И он начал хорошо известную Сильвии историю: Робсон рассказывал о том, как искалечил себя, чтобы избежать вербовки, каждому новому знакомому, признавая, что навредил себе не меньше, чем вербовщикам, ведь ему пришлось оставить море, в сравнении с которым жизнь на суше – сплошная скука. Он не успел дослужиться до звания, при котором неспособность взбираться на мачту, метать гарпун или стрелять из пушки не имела бы большого значения, так что Дэниелу следовало бы быть благодарным за то, что кстати полученное наследство позволило ему стать фермером, однако в его глазах это было унижением.
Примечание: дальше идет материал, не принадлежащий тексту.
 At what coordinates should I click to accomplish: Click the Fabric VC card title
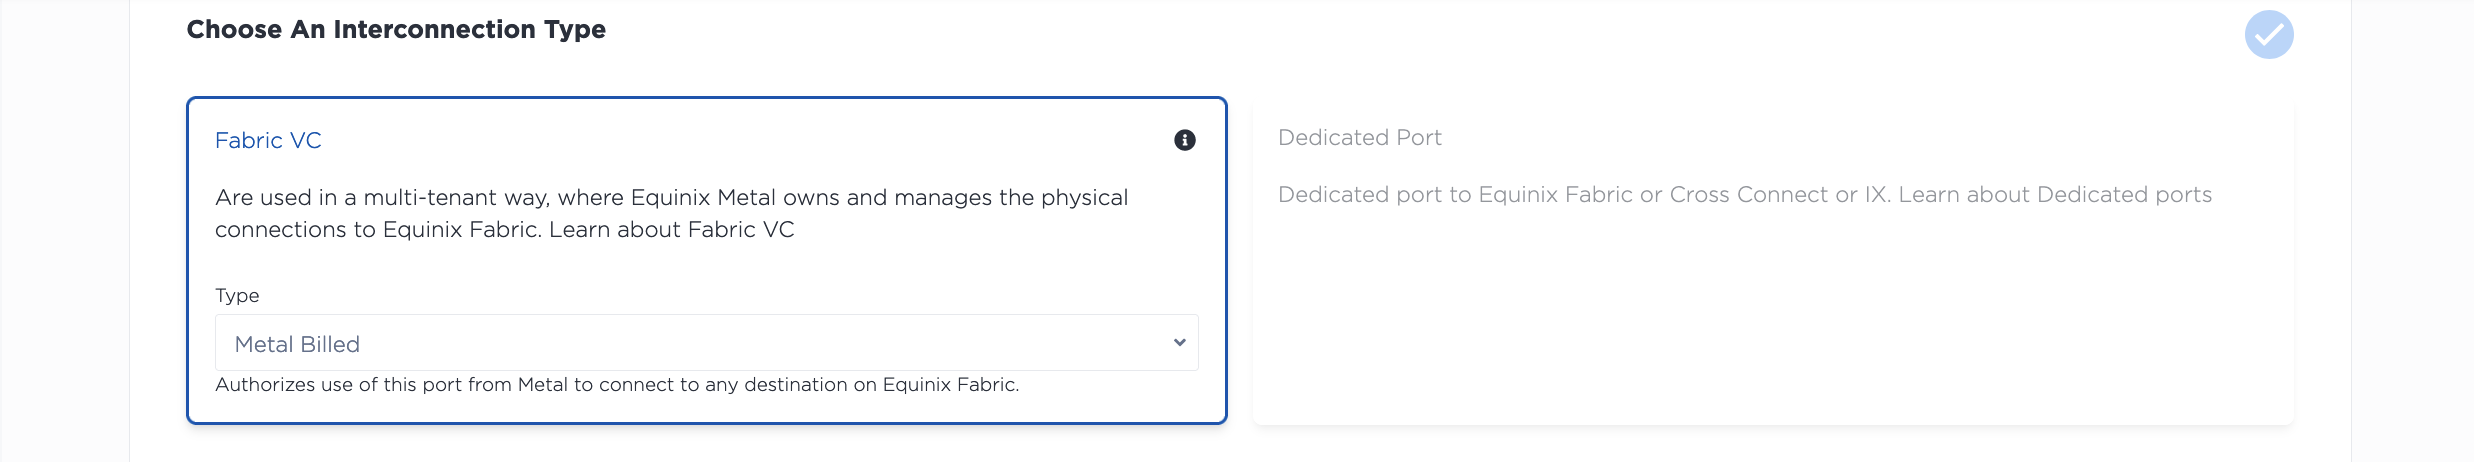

Но общение с моряками согревало ему душу, о чем Дэниел и сказал главному гарпунеру, сопроводив эти слова настойчивым приглашением посетить Хэйтерсбэнк в любое удобное время, коль уж Кинрейд все равно пока что вынужден оставаться на суше.
Сильвия, притворяясь, будто секретничает с Молли, на самом деле внимательно прислушивалась к беседе отца с гарпунером; услышав, как Дэниел пригласил Кинрейда к ним в гости, девушка еще больше навострила уши.
– Я очень вам благодарен, – ответил Чарли, – и, быть может, однажды вечером и в самом деле к вам загляну; но, как только мне станет лучше, я сперва должен буду повидаться со своими родичами, которые живут в Каллеркоутсе, что находится неподалеку от Ньюкасла-на-Тайне.
– Что ж! – произнес Дэниел, вставая; этим вечером он был необычно сдержан в том, что касалось выпивки. – Ты повидаешься с ними, обязательно повидаешься! А если заглянешь ко мне – я буду счастлив тебя видеть. У меня нет мальчишек, которые составили бы мне компанию, – лишь одна-единственная дочь. Сильвия, иди сюда, покажись этому юноше!
Сильвия выступила вперед, красная как роза, и Кинрейд тут же узнал в ней хорошенькую юную девушку, что так горько плакала на могиле Дарли. С моряцкой галантностью он встал, а она застенчиво замерла рядом с отцом, едва смея поднять свои огромные нежные глаза, чтобы взглянуть гарпунеру в лицо. Чарли все еще вынужден был опираться на стол, чтобы устоять на ногах, однако Сильвия отметила, что он выглядит гораздо лучше, чем раньше, – более молодым и не таким изможденным. Его лицо было круглым и выразительным, кожа – обветренной и загорелой, пусть в тот миг Чарли и выглядел бледным, а живые проницательные глаза и вьющиеся, почти курчавые волосы были темными. Кинрейд улыбнулся Сильвии, сверкнув белыми зубами, – приятная дружеская улыбка узнавания; впрочем, при виде нее девушка покраснела еще сильнее и опустила голову.
27
Стоун – традиционная британская единица измерения массы, равная 14 фунтам, или 6,35 кг.